It is **NOT** a forward-looking (in the stability sense, we will discuss below) measure of performance!

**Remark:** We can't just outright consider expected returns, some will say the mean is roughly zero but this absolutely depends on the time period you 

query returns for as we see above - we might be able to model the price path as a stochastic process but the question still remains what is a reasonable 

measure of expected return in a forward looking sense?  

**Is this even a useful measure?**

- Should we use 1 week of returns?  

- Should we use 1 year?  
    - The entire company can change a lot in 1 year, it might not make sense to use that much historic data!

Clearly we need more pieces of the puzzle to make sense of this. . .

###### ______________________________________________________________________________________________________________________________________

**Win rate** is also, on its own a useless measure, I can give you a strategy right now that has a 100% win rate - it tells us nothing of the performance of

our strategy in terms of wealth accumulated *or* amount of capital risked


Effectively, we can trade 1 time and have a $100%$ win rate or trade something so absurd like selling outrageous insurance 

(earthquake insurance, for example) but who would buy it?  Sure it may payout, then you'll take a massive loss - even with that you'll still have a 99%+ "win rate" 
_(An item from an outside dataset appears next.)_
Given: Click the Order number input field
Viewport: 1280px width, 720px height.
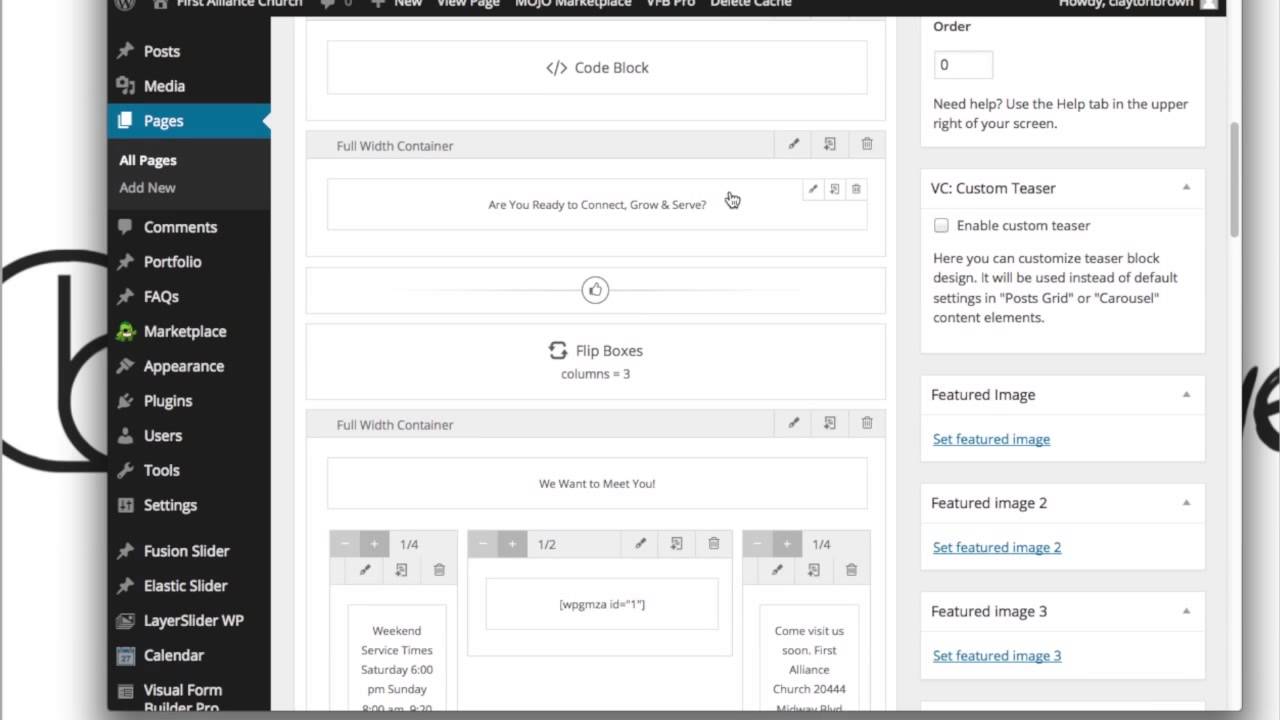Looking at the screenshot, I should (963, 65).
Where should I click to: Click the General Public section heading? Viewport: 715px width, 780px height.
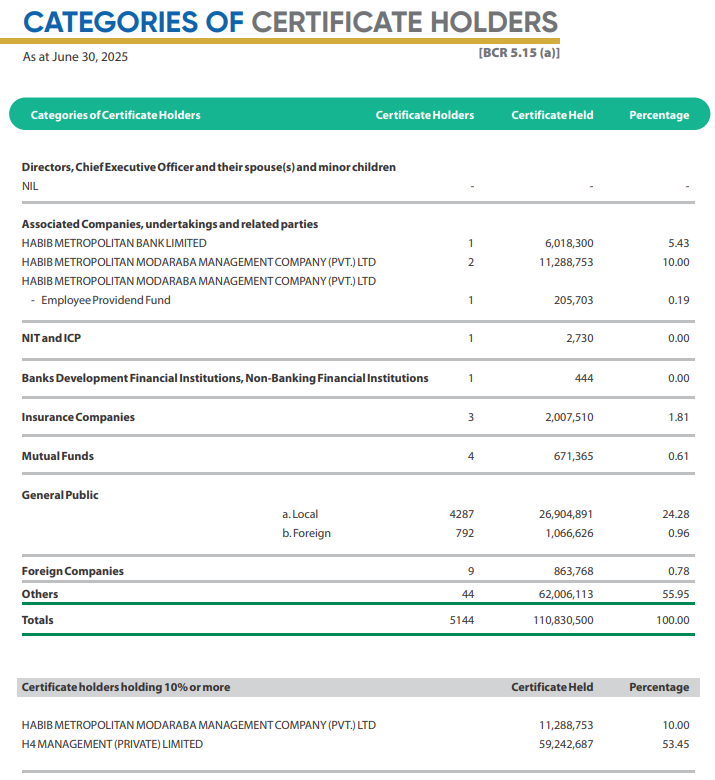(x=60, y=495)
Usually, if a strategy has close to a 100% "win rate" we are accumulating barely any wealth and one loss wipes out the entire account of gains

##### 🔎 Example: Trading Strategies with Different Win Rates

In [59]:
import numpy as np
import plotly.graph_objects as go
from plotly.subplots import make_subplots
from datetime import datetime, timedelta

# Generate sample data for win rate examples
np.random.seed(42)
n_points = 200
dates = [datetime(2024,1,1) + timedelta(days=int(x)) for x in range(n_points)]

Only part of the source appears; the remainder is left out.